During training, the teacher helps the player improve. But during the match, only the player acts. This is useful because the robot learns with precise help in simulation, while still being able to work with imperfect data in the real world.

This is one of the technical choices that prevents Ace from being good only inside a simulator.

How Ace decides its movement

During a rally, Ace queries its control policy every 32 milliseconds, or 31.25 times per second. Each time, the system receives the state of the ball, the state of the robot, and the recent history of measurements. It then produces an action.

But this action is not sent directly to the motor as a raw command.

It is transformed into a short trajectory lasting 32 milliseconds. Then, another system checks that the movement is feasible and does not cause a collision with the table or with the robot itself.

If the movement is considered dangerous, Ace executes a fallback trajectory, called a reset trajectory. The system therefore needs to be both fast and safe.

Hardware: the robot’s body matters as much as the AI

Ace would be nothing without its mechanical body. The robot was designed with eight degrees of freedom: two prismatic joints and six rotary joints.

A degree of freedom is an independent way of moving. The more degrees of freedom a robot has, the more varied movements it can produce.

The researchers explain that this configuration is the minimum needed to play competitive shots: controlling the position of the racket, its orientation, as well as the speed and direction of the hit.

Ace was designed to play over a real table area. Its arm can therefore reach the zones that a professional player uses during a rally.

But the robot also has to move at the right moment. Its motors are synchronized every millisecond, and even when it moves fast, the delay between the command and the actual movement remains below 5 milliseconds.

The AI can therefore choose the right shot, and the robot’s body can execute it almost immediately.

Results: Ace is strong, but still far from unbeatable

The tests took place in April 2025. Ace faced five players with more than ten years of training, then two professional players from Japan’s T.League.

The matches were played with official balls, an Olympic-sized playing area on the human player’s side, and without major simplifications of the usual rules.

Ace won three out of five matches against the high-level players. It lost both matches against the professionals.

What is interesting is how Ace wins. Humans mainly score with fast shots and heavy spin. Ace, on the other hand, wins more through consistency. It keeps a return rate above 75% up to 450 radians per second of rotation.

So Ace is not just a machine that hits hard. It is a machine that reads, controls, and returns the ball with impressive consistency.

What Ace teaches us about physical AI

Ace highlights a fundamental difference between digital AI and physical AI.

In a video game or a board game, AI receives a clean state: piece positions, score, fixed rules. In the real world, the state is always uncertain. Sensors have noise. Objects slide, spin, and bounce. Humans change strategy. Computation time is limited.

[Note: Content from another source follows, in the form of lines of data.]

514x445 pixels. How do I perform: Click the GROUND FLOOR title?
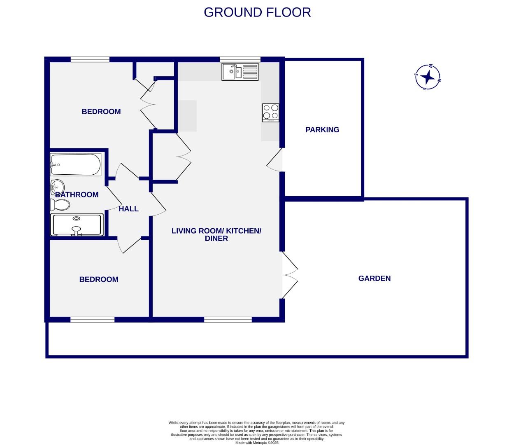point(257,12)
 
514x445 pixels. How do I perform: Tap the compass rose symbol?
point(428,77)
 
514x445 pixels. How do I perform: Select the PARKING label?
point(322,129)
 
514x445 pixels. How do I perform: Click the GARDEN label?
point(374,279)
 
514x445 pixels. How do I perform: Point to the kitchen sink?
point(240,72)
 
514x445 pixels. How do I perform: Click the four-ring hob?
point(270,113)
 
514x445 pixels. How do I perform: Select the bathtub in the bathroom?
point(76,164)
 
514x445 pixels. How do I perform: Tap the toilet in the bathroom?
point(60,205)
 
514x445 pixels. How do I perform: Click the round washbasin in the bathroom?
point(58,187)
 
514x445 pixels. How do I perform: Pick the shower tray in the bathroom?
point(77,225)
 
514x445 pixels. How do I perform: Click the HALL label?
point(128,208)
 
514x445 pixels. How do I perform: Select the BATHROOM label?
point(77,194)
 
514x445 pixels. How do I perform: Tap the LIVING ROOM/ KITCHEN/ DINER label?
point(216,234)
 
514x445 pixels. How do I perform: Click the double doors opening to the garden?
point(290,275)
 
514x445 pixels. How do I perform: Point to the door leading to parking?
point(274,160)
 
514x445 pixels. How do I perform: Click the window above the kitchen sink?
point(240,59)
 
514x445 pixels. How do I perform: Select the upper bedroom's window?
point(90,59)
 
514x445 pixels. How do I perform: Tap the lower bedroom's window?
point(92,319)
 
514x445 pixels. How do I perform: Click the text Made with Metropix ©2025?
point(257,443)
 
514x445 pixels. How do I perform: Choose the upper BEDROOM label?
point(101,112)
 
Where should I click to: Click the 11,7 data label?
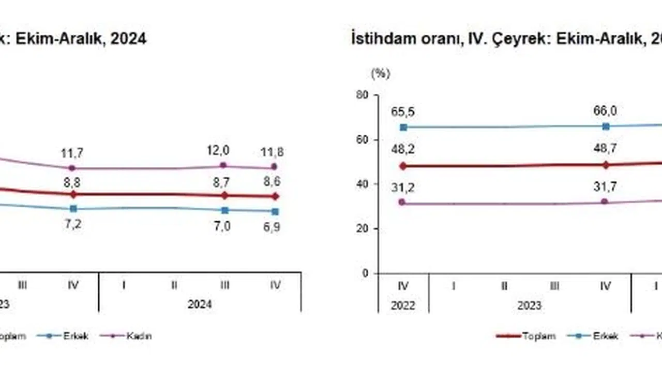point(72,153)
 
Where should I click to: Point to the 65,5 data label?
point(403,112)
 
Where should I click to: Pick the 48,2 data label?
point(403,150)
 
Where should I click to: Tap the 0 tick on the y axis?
point(365,273)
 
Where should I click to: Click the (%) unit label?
point(380,74)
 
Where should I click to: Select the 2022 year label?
point(403,305)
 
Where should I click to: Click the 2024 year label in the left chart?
point(200,305)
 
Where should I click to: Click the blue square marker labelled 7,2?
point(73,208)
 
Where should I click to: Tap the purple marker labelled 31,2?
point(402,202)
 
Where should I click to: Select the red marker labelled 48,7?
point(606,165)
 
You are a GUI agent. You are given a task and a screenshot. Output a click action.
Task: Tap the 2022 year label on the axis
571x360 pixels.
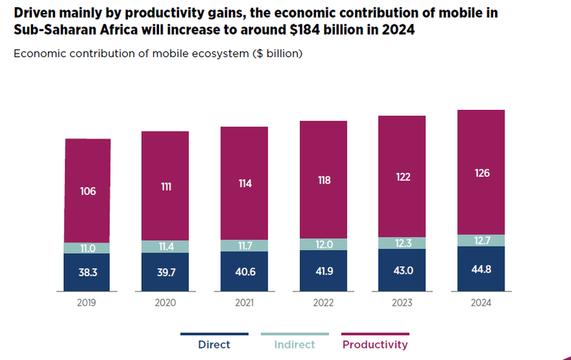(x=324, y=304)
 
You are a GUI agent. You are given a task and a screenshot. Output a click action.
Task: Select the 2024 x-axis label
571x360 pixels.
(x=481, y=304)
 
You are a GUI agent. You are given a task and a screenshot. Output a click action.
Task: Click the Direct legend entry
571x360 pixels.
(x=214, y=345)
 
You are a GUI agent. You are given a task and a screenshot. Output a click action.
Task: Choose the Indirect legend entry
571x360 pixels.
(x=294, y=345)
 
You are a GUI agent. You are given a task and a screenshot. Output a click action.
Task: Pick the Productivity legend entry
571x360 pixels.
(x=374, y=345)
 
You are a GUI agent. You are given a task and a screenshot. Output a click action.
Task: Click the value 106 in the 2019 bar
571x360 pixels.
(x=88, y=192)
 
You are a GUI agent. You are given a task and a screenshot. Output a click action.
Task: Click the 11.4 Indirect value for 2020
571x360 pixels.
(x=166, y=247)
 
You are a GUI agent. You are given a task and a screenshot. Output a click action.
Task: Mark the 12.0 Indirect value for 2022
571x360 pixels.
(x=324, y=244)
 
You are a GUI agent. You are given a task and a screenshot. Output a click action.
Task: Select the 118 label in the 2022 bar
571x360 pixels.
(x=324, y=180)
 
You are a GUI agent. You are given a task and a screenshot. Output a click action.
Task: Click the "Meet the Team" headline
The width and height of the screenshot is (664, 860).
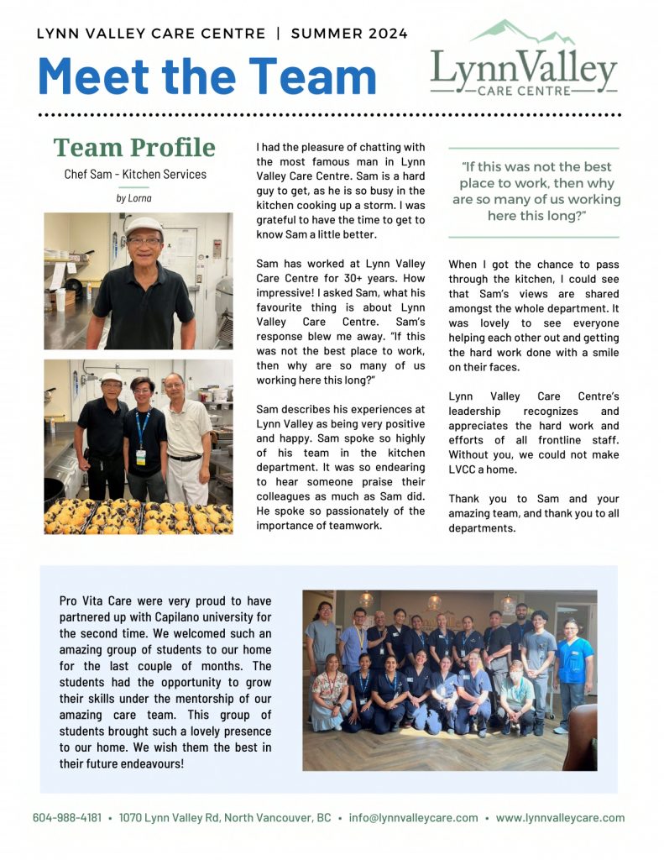(x=207, y=75)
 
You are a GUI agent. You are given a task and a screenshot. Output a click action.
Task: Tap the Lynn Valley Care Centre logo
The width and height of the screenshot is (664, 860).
(x=524, y=66)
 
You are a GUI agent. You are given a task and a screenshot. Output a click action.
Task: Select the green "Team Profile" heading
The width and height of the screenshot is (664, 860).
(x=134, y=148)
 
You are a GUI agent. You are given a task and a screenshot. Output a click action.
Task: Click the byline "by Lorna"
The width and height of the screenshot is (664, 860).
(x=134, y=198)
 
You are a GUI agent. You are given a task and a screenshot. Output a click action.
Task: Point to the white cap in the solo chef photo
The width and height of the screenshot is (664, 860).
(x=144, y=226)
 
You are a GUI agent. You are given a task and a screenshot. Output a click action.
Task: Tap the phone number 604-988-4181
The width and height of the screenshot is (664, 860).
(x=67, y=817)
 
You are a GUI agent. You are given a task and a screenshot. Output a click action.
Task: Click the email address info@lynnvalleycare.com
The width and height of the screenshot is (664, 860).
(x=414, y=817)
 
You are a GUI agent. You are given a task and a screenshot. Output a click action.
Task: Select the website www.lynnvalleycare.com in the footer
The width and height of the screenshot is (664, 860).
(x=560, y=817)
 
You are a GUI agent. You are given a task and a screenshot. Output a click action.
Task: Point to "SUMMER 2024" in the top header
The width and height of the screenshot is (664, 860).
(x=349, y=34)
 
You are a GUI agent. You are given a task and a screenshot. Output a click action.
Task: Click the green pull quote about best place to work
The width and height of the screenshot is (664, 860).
(x=536, y=191)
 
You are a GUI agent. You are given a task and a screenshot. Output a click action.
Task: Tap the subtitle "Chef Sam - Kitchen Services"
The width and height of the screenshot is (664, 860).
(x=134, y=175)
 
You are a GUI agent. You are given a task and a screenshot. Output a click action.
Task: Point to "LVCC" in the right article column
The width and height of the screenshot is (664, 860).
(x=463, y=469)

This makes table tennis an interesting benchmark, because it forces the system to solve several problems at once:

fast perception
physical prediction
decision-making
motor control
opponent adaptation

The article concludes that the techniques used for Ace could apply to other areas where robots need to interact quickly and precisely with humans, such as service robotics or industrial production.

If a robot can react to a fast and unpredictable ball, it can also make progress in industrial environments that constantly change.

Ace’s current limitations

Unlike Go or chess, robots still cannot beat the best players in the world at table tennis.

Ace also remains a specialized system. It plays in an instrumented environment, with several cameras installed around the playing area and a robot designed specifically for this task.

The article highlights one last important challenge: modeling human behavior. To win a match, returning the ball is not enough. The robot has to understand the opponent’s game, vary its shots, anticipate choices, and exploit weaknesses.

That may be the next step: creating a robot capable of building real strategies.